Activity
With the pictures left out, copy the records below exactly from the first line down to the line holding "text in document", and include that line.

━━━ Dataset records

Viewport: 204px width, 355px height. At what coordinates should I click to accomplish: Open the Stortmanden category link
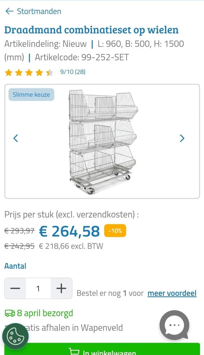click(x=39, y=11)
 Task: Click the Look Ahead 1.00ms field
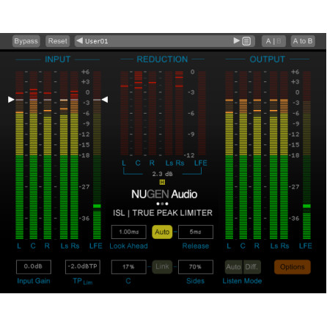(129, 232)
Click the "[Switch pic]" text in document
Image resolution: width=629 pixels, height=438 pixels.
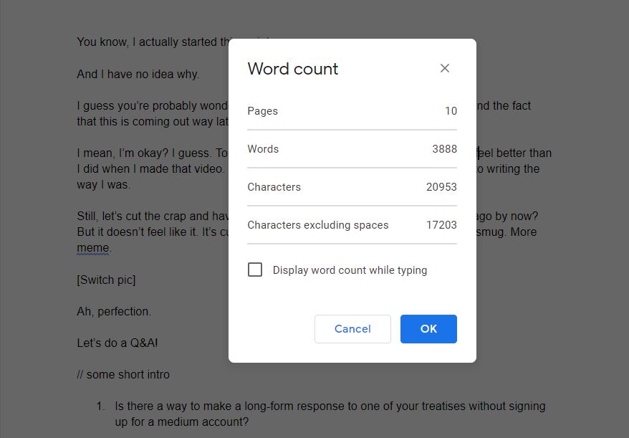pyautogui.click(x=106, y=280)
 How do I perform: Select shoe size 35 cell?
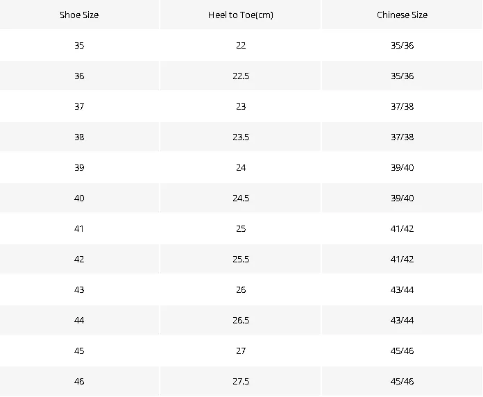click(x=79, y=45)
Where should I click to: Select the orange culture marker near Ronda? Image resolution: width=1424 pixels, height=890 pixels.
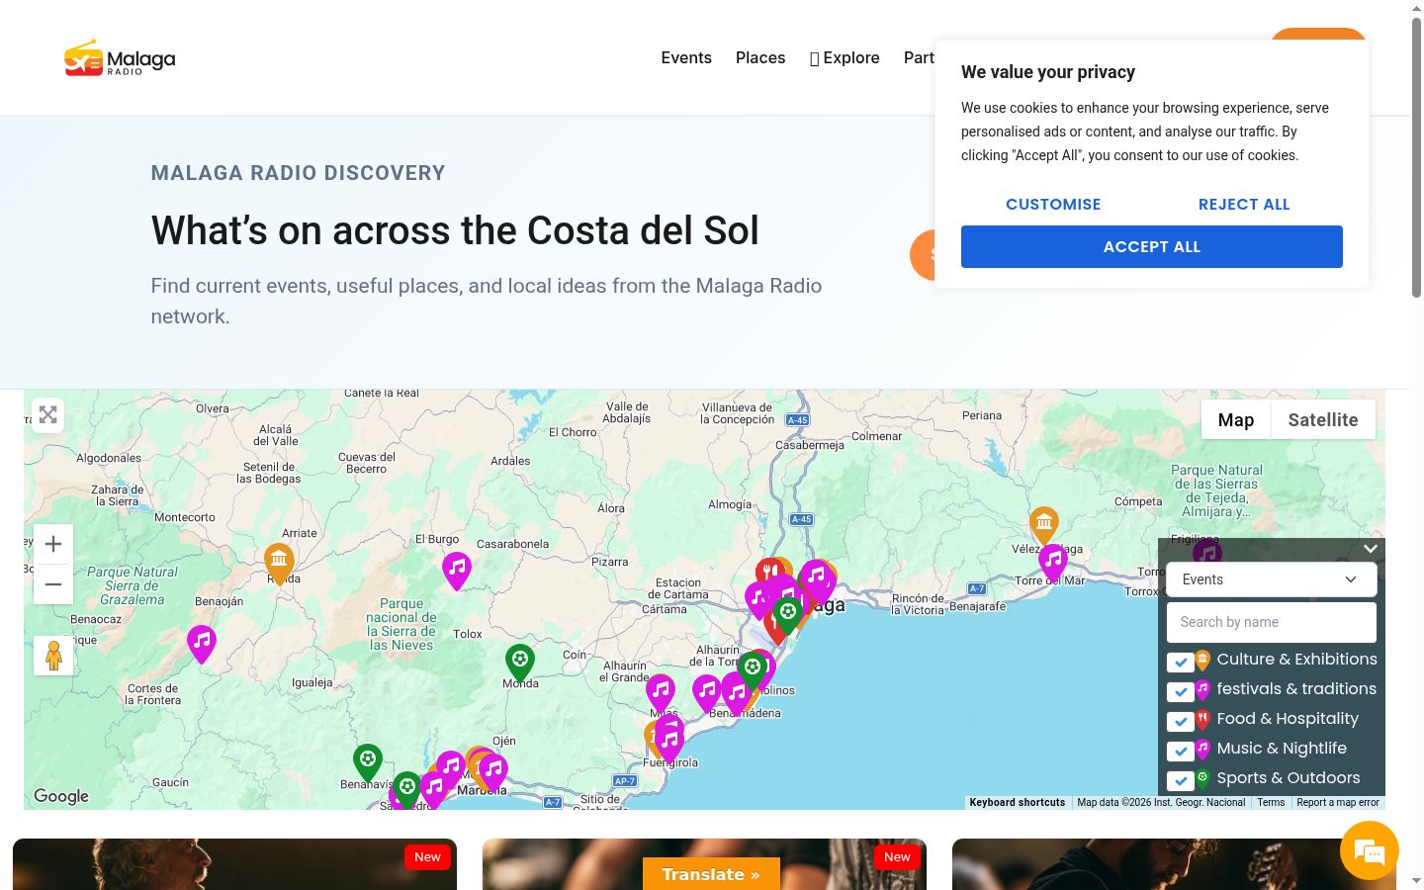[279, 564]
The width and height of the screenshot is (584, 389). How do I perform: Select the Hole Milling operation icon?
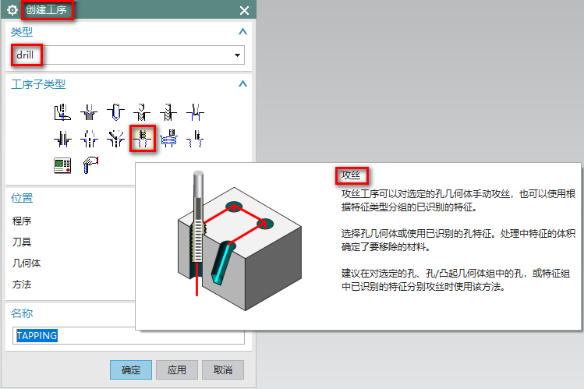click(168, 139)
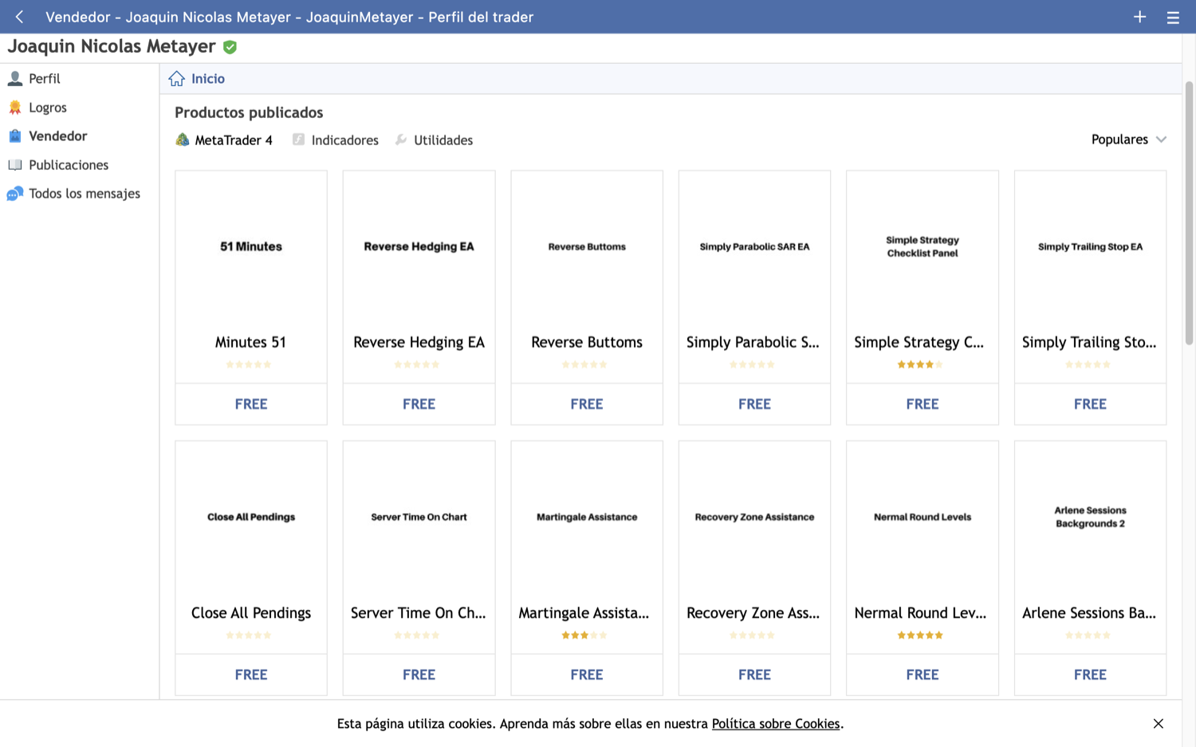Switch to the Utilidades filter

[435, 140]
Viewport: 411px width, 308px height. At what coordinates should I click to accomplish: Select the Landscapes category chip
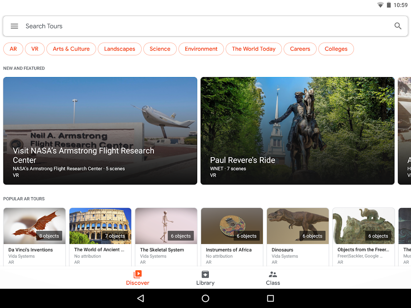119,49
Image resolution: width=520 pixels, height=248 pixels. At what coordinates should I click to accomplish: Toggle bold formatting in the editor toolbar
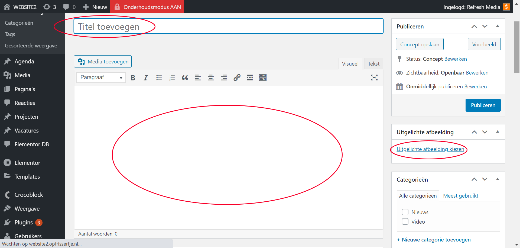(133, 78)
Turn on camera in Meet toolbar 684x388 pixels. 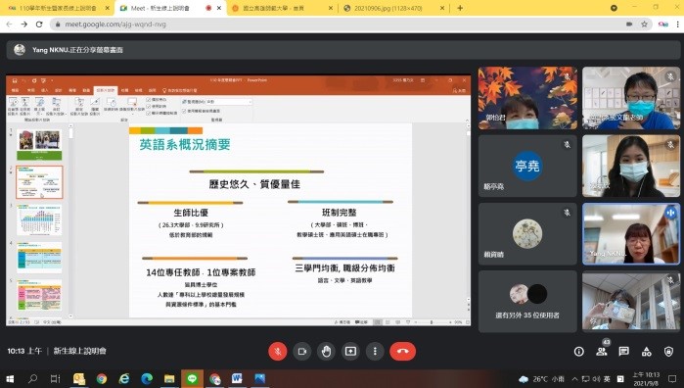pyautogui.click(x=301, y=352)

━━━━━━

Answer
Viewport: 204px width, 355px height. At what coordinates should I click to accomplish: Open the Stortmanden category link
click(x=39, y=11)
 Task: Click the Look Ahead 1.00ms field
(129, 232)
Click the "[Switch pic]" text in document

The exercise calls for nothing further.